Ministeriële regeling

De leden van de VVD-fractie lezen dat wordt gewerkt met voorschriften voor het versturen van burgerservicenummers door aanbieders van inlogmiddelen. Deze voorschriften bestaan uit het werken op basis van pseudoniemen. Deze leden vragen waarom niet is gekozen voor end-to-end encryptie. Ziet de Staatssecretaris dit net als deze leden als veiligere optie? Zo ja, waarom is dan niet voor deze optie gekozen? Zo nee, waarom niet?

Ik ben het met de leden eens dat end-to-end versleuteling een veilige optie is. Dat is dan ook de optie die wordt ingezet, zodat BSN’s van begin tot het eind versleuteld (als pseudoniem) worden verstuurd. Daarbij komt dat BSN’s ook nu al nooit onversleuteld worden verzonden.

De leden van de VVD-fractie lezen dat aanbieders van inlogmiddelen moeten borgen dat de wijze waarop informatie aan de burger wordt getoond niet door een derde partij kan worden gemanipuleerd. Op welke manier moeten deze aanbieders de veiligheid borgen? Welke veiligheidseisen worden gesteld aan deze aanbieders?

Er worden veiligheidseisen gesteld om te zorgen dat de verbinding tussen de gebruiker, de aanbieder van het inlogmiddel en de dienstverlener veilig is. Dat gebeurt bijvoorbeeld met de eis voor een beveiligde verbinding door het gebruik van technische certificaten waardoor de systemen onderling herkenbaar zijn. Dat betekent dat de systemen van de publieke dienstverlener kunnen controleren dat gegevens ook daadwerkelijk van het systeem van de betreffende aanbieder van een inlogmiddel afkomstig zijn, en niet van een derde partij. Ook kan daardoor verzekerd worden dat de informatie die wordt uitgewisseld niet tussentijds is aangepast. Burgers en bedrijven kunnen zeker zijn (het slotje op websites), dat zij daadwerkelijk contact hebben met de dienstverlener waarmee zij zaken willen regelen en dat de informatie zoals zij die te zien krijgen juist is.

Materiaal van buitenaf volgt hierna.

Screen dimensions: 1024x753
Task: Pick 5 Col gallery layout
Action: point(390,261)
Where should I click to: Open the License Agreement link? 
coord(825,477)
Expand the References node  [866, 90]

Deze leden lezen dat aan aanbieders van inlogmiddelen de verplichting wordt opgelegd om mogelijk misbruik te kunnen herstellen en herkennen. Op welke manier wordt dit getoetst? Wanneer kan een aanbieder misbruik in voldoende mate herkennen?

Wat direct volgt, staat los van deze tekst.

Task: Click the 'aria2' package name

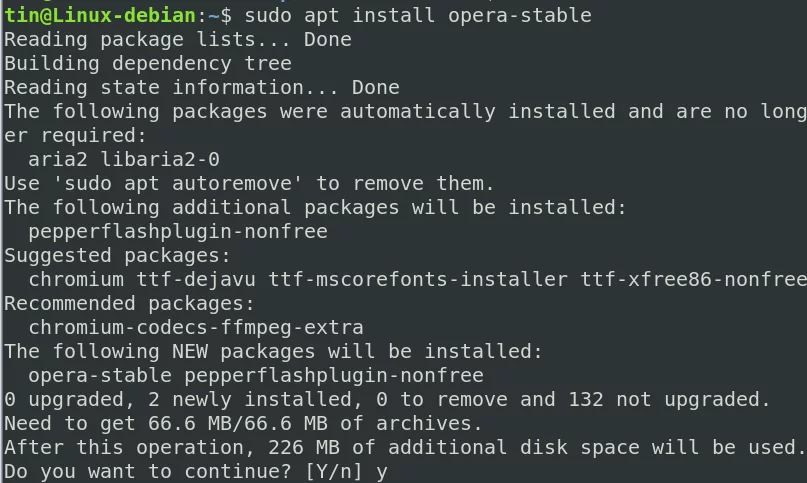Action: (58, 159)
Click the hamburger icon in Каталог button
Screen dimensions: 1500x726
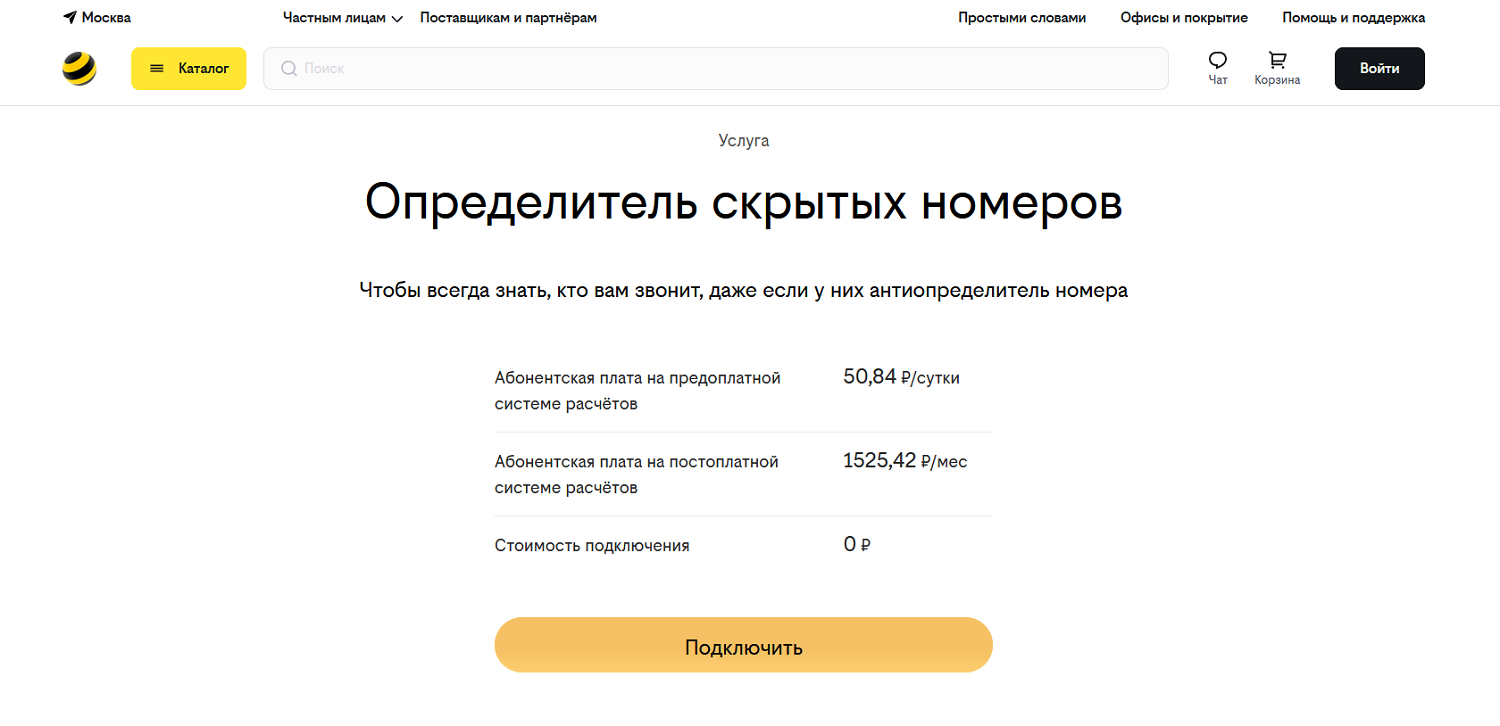156,69
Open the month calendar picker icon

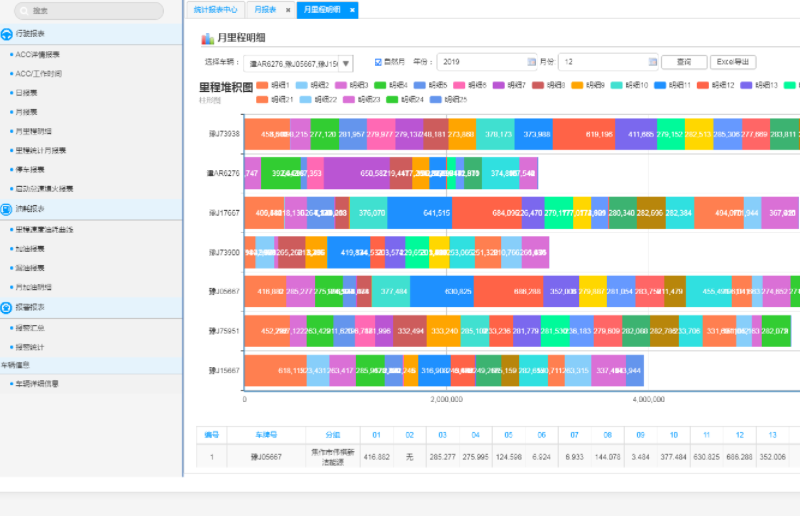point(651,62)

Het is belangrijk dat burgers en bedrijven beschermd worden op het moment dat zij slachtoffer worden van misbruik. Op dat moment moeten zij worden geholpen. Het komt voor dat zij slachtoffer worden zonder dat zij dit zelf in eerste instantie merken. Daarom is het van belang, en daarop wordt getoetst, dat aanbieders van inlogmiddelen in de systemen maatregelen hebben getroffen om fouten te kunnen reproduceren (audittrail) en signalering hebben ingericht om afwijkend (netwerk)verkeer te kunnen constateren. Dit zijn maatregelen waarop vooraf kan worden getoetst.

Misbruikbestrijding is in feite een doorlopende operationele taak. Monitoring zal doorlopend moeten worden aangepast, omdat partijen die misbruik maken voortdurend oude en nieuwe vormen van misbruik toepassen. Ook zal in onderling overleg tussen de partijen binnen het stelsel hiernaar gekeken worden. Misbruik kan zich immers over de verschillende partijen heen uitspreiden. Hierbij zal ik als verantwoordelijke voor het stelsel ook zelf betrokken zijn.

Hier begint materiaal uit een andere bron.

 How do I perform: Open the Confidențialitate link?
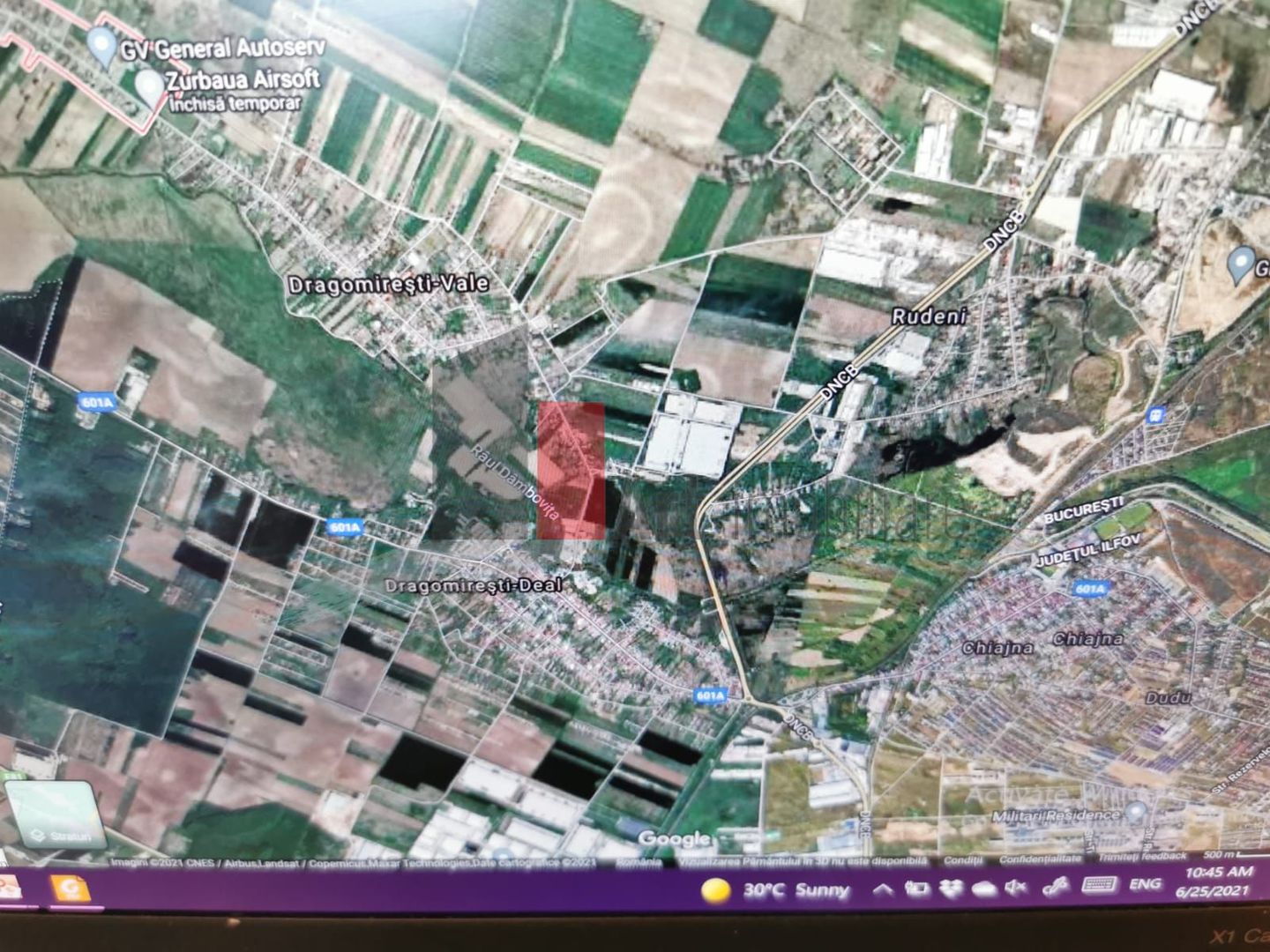point(1042,855)
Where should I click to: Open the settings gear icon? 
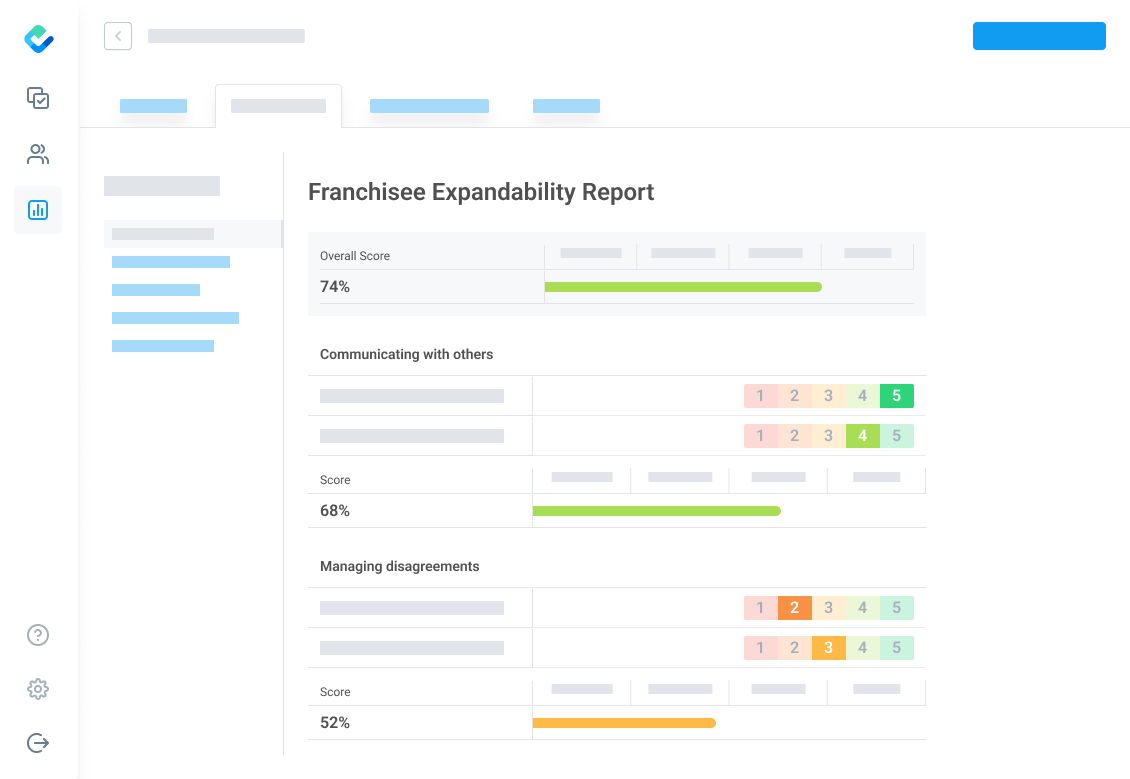38,689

De leden van de VVD-fractie lezen dat de Staatssecretaris gaat aansturen op dat er daadwerkelijk een community komt voor open source. Op welke manier gaat de Staatssecretaris dit aansturen? Wat als het niet lukt om een community te krijgen voor open source? Aan welke criteria moet een community doen? Kan de Staatssecretaris hierbij onder andere ingaan op het kennisniveau van de community, uit hoeveel mensen de community moet bestaan en wanneer een community goed genoeg is?

De totstandkoming van een community ga ik stimuleren, als onderdeel van mijn werkagenda. De community voor inlogmiddelen, waarnaar de leden in dit verband vragen, maakt daar onderdeel van uit, maar mijn inzet is breder. Conform de werkagenda zal daar waar dat kan, gewerkt worden met open source, met open data, open algoritmen en open beleidsregels. Rondom alle activiteiten, of het nu bijvoorbeeld om de wallet, het algoritmeregister of inlogmiddelen gaat, zullen mensen uit de buitenwereld betrokken worden. Online, maar ook met fysieke ontmoetingen. Daar ben ik al mee gestart als het gaat om de Europese digitale identiteit. Ik zal ervoor zorgen dat die communities geen losse eilandjes zijn, maar onderling verbonden worden. Dat zogenaamde communitymanagement zal actief vanuit het ministerie worden opgepakt.

Met deze maatregelen borg ik dat er een community ontstaat rond de bij inlogmiddelen gebruikte open source softwarecomponenten.

De leden van de VVD-fractie lezen dat per component van de inlogdienstverlening besloten wordt of en wanneer een component open source moet zijn. Hiervoor is een redelijke termijn nodig om de software om te zetten in open source. Hoe ziet deze overgangstermijn eruit?

Burgers moeten over een inlogmiddel kunnen blijven beschikken in deze overgangsfase. In de bijlage bij de ministeriële regeling wijs ik softwarecomponenten van inlogmiddelen aan waarvan de broncode gepubliceerd moet zijn. Dit betreft de componenten die persoonsgegevens verwerken. Elke aanwijzing voorzie ik van een ingangsdatum. Vanaf dat moment moeten partijen die een erkenning aanvragen of al over een erkenning beschikken, voor dat component gebruik maken van gepubliceerde broncode.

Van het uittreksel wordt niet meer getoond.